It’s a major change of the guards that’s about to happen at Emirates in June 2020 when Sir Tim Clark is to relinquish his position as President of the successful Middle East airline. On December 24, Emirates chairman and chief executive informed staff that Clark will leave his post but stay on as an advisor to Emirates as long as he wants to.

Off late, retirement had become a standard topic in interviews with Sir Tim who turned 70 on November 22. But each time he would give you that enigmatic smile, shrug his shoulders and would tell you he had not made up his mind yet. “Businesses change, we’re not here indefinitely”, he said at last September’s media roundtable in London.

Clark has played an instrumental role in establishing Emirates to where it is now, the biggest worldwide long-haul airline operating the biggest Airbus A380-fleet out of Dubai International Airport. He joined the airline in 1985 after ten years with Gulf Air and some months after Emirates was established in 1984. He became part of the team that formed Emirates during the first two decades, led by Sheikh Ahmed and Sir Maurice Flanagan (who retired in 2013 and passed away two years later). Together they made Emirates operate their on October 25, 1985, to Karachi (Pakistan) with a leased Airbus A300-B4.

Clark’s role at Emirates in these formative years is fittingly summed up in the only book on the airline’s history by Graeme Wilson, “Emirates – The airline of the future.” It was published in 2005, so before the era of massive growth. “(Clark’s) statistical models, initiated at the beginning of the new carrier, would be the building blocks that would allow Emirates to become one of the biggest and most successful carriers in the world.” And: “Perhaps the greatest strategist and planner in the airline industry is Airline President Tim Clark.” This still applies 14 years later as Clark continues to look for opportunities based on his strategic  planning.

Indeed, Clark always has made sure that he got the numbers right before he embarked on new markets and routes, aircraft and cabin products. When Emirates had just operated its first services with a minimum fleet of 737 and A300, he pushed to get some extra 727s. Clark helped Airbus specify the A300-600R, a type that became the backbone aircraft for growth in the first decade before the Boeing 777 would take over that role and was later followed by the A380. He was the man behind the revolutionary First Class suites on the -500 that helped to open up the North American market, albeit two years later than planned because of the effects 9/11 had on air travel.

Clark made the A380 work for Emirates
Clark has also made the A380 work for Emirates, making it the only airline to be really successful with the double-decker. The A380 is not just an aircraft with massive seat capacity, but Clark developed her into a marketing tool with its shower spa and bar lounge that opened up whole new markets and spurred Emirates onto another decade of growth.

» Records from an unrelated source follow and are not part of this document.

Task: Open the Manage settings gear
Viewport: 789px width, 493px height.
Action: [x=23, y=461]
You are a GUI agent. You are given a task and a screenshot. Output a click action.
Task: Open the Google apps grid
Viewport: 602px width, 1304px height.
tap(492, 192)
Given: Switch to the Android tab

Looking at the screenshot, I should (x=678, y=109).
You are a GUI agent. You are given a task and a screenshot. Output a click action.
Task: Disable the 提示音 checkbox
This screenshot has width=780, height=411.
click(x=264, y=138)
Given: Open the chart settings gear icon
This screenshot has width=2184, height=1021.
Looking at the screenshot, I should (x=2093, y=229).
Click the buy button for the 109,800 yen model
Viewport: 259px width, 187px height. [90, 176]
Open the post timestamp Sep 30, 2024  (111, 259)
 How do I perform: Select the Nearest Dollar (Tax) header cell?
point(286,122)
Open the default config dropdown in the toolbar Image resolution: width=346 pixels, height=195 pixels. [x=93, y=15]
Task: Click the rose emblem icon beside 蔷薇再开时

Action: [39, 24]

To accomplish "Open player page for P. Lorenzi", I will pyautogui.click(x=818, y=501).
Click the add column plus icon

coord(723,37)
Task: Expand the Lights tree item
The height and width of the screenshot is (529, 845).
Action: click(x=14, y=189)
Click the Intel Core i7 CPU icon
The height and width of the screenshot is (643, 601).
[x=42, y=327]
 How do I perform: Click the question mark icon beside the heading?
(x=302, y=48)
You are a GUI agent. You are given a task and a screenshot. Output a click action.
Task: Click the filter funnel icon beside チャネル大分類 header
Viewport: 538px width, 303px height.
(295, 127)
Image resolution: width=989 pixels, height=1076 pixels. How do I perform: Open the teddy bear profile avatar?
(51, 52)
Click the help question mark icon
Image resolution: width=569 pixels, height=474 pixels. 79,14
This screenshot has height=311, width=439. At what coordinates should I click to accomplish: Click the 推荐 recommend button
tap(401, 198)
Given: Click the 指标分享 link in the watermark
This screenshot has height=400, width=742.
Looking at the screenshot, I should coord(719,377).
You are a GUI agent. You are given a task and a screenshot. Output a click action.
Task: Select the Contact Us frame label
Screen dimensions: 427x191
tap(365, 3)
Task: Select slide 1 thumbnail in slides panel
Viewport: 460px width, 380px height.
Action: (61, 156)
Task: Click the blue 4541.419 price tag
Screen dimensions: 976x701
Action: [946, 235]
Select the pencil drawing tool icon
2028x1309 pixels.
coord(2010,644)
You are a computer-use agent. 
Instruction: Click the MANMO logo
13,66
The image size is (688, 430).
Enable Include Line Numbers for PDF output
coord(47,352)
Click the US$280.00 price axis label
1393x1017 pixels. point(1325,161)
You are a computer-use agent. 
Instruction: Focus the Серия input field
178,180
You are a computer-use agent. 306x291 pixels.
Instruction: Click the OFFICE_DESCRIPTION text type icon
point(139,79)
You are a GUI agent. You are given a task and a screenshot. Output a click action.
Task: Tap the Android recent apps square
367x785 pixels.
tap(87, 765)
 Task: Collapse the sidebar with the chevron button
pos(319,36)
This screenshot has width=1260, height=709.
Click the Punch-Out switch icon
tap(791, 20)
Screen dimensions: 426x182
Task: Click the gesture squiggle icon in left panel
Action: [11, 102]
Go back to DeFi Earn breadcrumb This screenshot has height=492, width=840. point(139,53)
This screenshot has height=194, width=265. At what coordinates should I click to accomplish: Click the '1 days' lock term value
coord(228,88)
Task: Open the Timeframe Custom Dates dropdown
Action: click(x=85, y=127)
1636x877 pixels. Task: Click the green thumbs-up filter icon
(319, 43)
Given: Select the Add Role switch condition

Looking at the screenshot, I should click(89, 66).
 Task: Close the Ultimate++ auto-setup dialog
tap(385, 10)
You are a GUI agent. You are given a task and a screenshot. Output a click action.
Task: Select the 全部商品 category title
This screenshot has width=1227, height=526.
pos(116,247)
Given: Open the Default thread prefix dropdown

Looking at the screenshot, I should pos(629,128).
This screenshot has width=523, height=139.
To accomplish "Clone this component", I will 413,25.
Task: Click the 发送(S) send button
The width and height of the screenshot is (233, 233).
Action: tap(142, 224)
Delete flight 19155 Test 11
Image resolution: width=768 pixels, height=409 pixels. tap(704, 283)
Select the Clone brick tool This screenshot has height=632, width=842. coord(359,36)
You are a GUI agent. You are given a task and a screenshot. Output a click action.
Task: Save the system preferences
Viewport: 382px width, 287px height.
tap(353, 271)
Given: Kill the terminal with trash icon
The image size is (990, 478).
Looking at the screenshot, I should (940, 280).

It’s this strategic and product thinking that Clark has always liked the most. You could witness it at the 2017 Dubai when he passionately went at large to explain the particularities of the new First Class suites on the and 777X that include cameras to give a window-seat like view. That’s what he has been best at and something he will probably do for as long as he wants to: figure out new business models and products.

Clark, who was invested as Knight of the Most Excellent Order of the British Empire in 2014, Officier de la Legion d’Honneur of France in 2009 and was laureled on many occasions, has always been a highly rated speaker at events and conferences. Always outspoken and frank, he used his position to share his view with the aviation industry, influence others and didn’t shy away from bashing when he thought it was needed.
Like last September, when he criticized airframers and engine makers for their poor reliability and quality and said Emirates would refuse to confirm future orders until the OEM’s would have their act together. Which happened some two months later at Dubai when Emirates placed new orders after all.

Delivery of the 100th A380 to Emirates in November 2017. (Airbus)

Tim Clark would have loved to welcome as President the first 777-9 next year, an aircraft that was ordered in 2013 under his helm and which he is raving about as far as unit revenues are concerned. He will have to wait at least a year longer until 2021. While the latest fleet announcements seem to have come after a messy decision-making process, at the same time they confirm Emirates under Clark has taken its time for a careful look at how to grow in the near future as it selected the A350-900 and 787-9 for the medium-haul fleet. These widebodies should allow Emirates to grow in ‘no uncertain terms’ (Clark) in the early twenties, he said at Dubai Air Show.

For a long time, it was expected Thierry Antinori was qualified best to succeed Clark as President, but he unexpectedly retired last May. Since then, Emirates has appointed Adnan Kazim as Chief Commercial Officer and Adel Al Radha as Chief Operating Officer as well as moving other Emiratis to influential positions.
At the September media roundtable, Clark said: “I am a believer in trying to do the right things regarding employing local workforce. The two guys have worked with me very closely for a number of decades and I have the full belief in their competence and their ability to deal with whatever comes at them. I am particularly proud to have some nationals at very senior levels. So whenever we can find people within the group who are able to step up that is the right thing to do. Personally, if you can get a Dubai-national to sit in my job that would be quite a good thing really.”